Пан Злобек не мог себе позволить столь же свободно играться с плотью, сколь это делала Лешая с деревом. Однако Вик был весьма хорош в алгоритмизации и создании псевдоинтеллекта. Маленькие шарики плоти имели заранее заготовленную хрящевую структуру, благодаря которой им было легко “развернуться” в уродливый аналог летучих мышей, состоящих лишь из крыльев и пасти. Эта же пасть являлась “пищеварительным мешком”, при попадании в который любая муха перерабатывалась в инсектицид, разработка которого стала возможной лишь благодаря работе верного дворецкого рода Маллоев, Вольдемара Кёстера.
Дальше требовалось лишь подождать. Оградиться пламенем от пытающихся покинуть ставшее опасным помещение мух, да гасить его иногда, просто, чтобы проверить обстановку. Ну и, конечно же, убедиться, что никто не подкрадётся со спины.
Процесс деинсектизации помещения занял секунд сорок. Довольно долго, если подумать. Впрочем, изначально крылатых тварей было столько, что даже стен не получалось не разглядеть. Сплошное жужжащее месиво. Словно бы тьма ожила, да начала надвигаться на свет противной чёрной рябью.
Теперь же, после применения спецсредств комната преобразилась. Большую его часть занимали три высоких ветвистых растения, облепленных стремительно пустеющими хитиновыми оболочками. И вокруг этих растений кружили два крылатых морщинистых шарика плоти, временами выдыхающие зеленоватые облачка газа.
Разумеется, в комнате ещё оставались мухи. Те, что забились в углы, или вовсе, в складки тканей или щели ящиков. И пусть мебели тут было немного, её вполне хватало не только для того, чтобы укрыть крылатых разносчиков магической заразы, но и для того, чтобы обеспечить случайному свидетелю понимание: здесь кто-то живёт.
Ну не стал бы никто заморачиваться с тумбой или шкафом, даже простоватым, и уж тем более – с кроватью, если бы его задачей являлось просто организовать инсектарий.
Понятное дело, что постоянное присутствие целого роя магических насекомых сказалось не самым лучшим образом на состоянии мебели и постельного белья. И дело не в том, что тысячи, или даже десятки тысяч лап умудрились адски “натоптать”: хитиновые тварюги, даже будучи колдовскими конструктами, питались и гадили.

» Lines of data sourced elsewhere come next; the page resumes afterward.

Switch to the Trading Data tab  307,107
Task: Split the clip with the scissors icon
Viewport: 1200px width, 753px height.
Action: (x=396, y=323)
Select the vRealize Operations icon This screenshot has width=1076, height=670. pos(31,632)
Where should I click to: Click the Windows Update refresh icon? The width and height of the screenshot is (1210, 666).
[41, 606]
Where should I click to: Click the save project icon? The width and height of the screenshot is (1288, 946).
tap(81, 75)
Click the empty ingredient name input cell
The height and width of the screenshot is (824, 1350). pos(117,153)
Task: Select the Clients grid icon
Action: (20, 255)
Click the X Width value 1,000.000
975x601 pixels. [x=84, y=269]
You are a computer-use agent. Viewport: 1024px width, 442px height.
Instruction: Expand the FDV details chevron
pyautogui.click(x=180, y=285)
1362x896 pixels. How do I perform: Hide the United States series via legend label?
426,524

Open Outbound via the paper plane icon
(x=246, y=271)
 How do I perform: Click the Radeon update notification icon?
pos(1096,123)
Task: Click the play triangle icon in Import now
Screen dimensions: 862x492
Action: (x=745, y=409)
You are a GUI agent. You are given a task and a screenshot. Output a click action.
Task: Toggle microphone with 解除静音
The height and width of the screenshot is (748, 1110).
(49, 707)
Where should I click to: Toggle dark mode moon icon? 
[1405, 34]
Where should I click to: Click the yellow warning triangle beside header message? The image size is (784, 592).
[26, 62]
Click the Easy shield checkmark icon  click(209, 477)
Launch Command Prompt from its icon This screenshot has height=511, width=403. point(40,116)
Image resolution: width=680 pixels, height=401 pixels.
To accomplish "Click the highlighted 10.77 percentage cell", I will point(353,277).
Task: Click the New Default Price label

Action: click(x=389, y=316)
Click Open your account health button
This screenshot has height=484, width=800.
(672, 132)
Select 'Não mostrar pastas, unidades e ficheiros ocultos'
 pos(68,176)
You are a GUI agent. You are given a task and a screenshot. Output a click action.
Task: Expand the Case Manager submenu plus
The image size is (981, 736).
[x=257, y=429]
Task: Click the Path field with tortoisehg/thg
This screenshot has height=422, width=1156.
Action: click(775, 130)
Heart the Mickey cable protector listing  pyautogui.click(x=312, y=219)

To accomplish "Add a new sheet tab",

Не то, чтобы их экскременты вызывали какие-то ассоциации с испражнениями млекопитающих, но ощущению чистоты обилие чёрных точек на всех возможных поверхностях не помогало ничуть. Да и тот факт, что иные членистоногие, видимо оголодав из-за нерегулярной кормёжки или неумения по собственной глупости найти одну из стоящих на полу жестяных мисок прежде, чем её содержимое окажется поглощено крылатыми сородичами, додумывались заняться поглощением тканей, превращая их в убого выглядящее рваньё, тоже вносил свою лепту в особый местный колорит.
И лишь примерно осознавая, что именно она ищет, Броня сумела разглядеть средь всего этого мерзотного убожества, обитательницу комнаты. Она была бледной, даже серой, из-за чего терялась на фоне даже этой бедной обстановки. Малышка, кажется лет одиннадцати. Может младше, может и старше. Лешая не могла похвастаться тем, что сильна в определении возраста детей, а тут ещё и состояние у ребёнка такое, что его впору было бы спутать с мебелью или трупом. И даже половую принадлежность удавалось установить больше наугад, доверившись длинным, цвета бледной ржавчины волосам, да чему-то, что выглядело, как платье, но очевидно являлось одеянием, снятым с плеча взрослого человека.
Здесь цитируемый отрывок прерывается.